Return every line of the records below verbatim, leaving out the pictures.

● **Dataset content**:
** Start **

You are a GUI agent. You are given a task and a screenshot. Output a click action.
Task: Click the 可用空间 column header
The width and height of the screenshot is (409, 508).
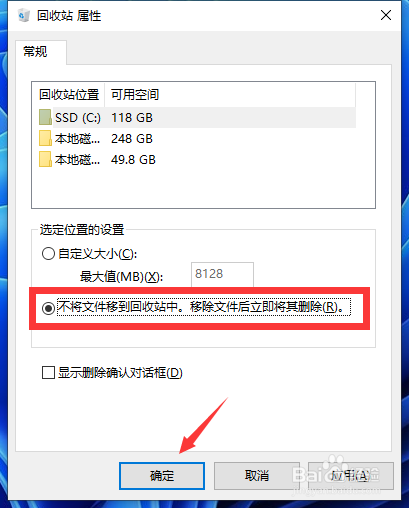135,95
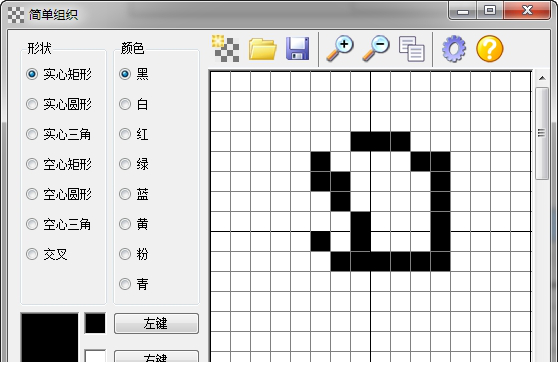
Task: Open a file with the folder icon
Action: pyautogui.click(x=263, y=48)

** End **

● **Result for this exercise**:
You are a GUI agent. You are given a task and a screenshot. Output a click action.
Task: Click the 可用空间 column header
The width and height of the screenshot is (409, 508).
135,95
Task: Open a file with the folder icon
Action: pyautogui.click(x=263, y=48)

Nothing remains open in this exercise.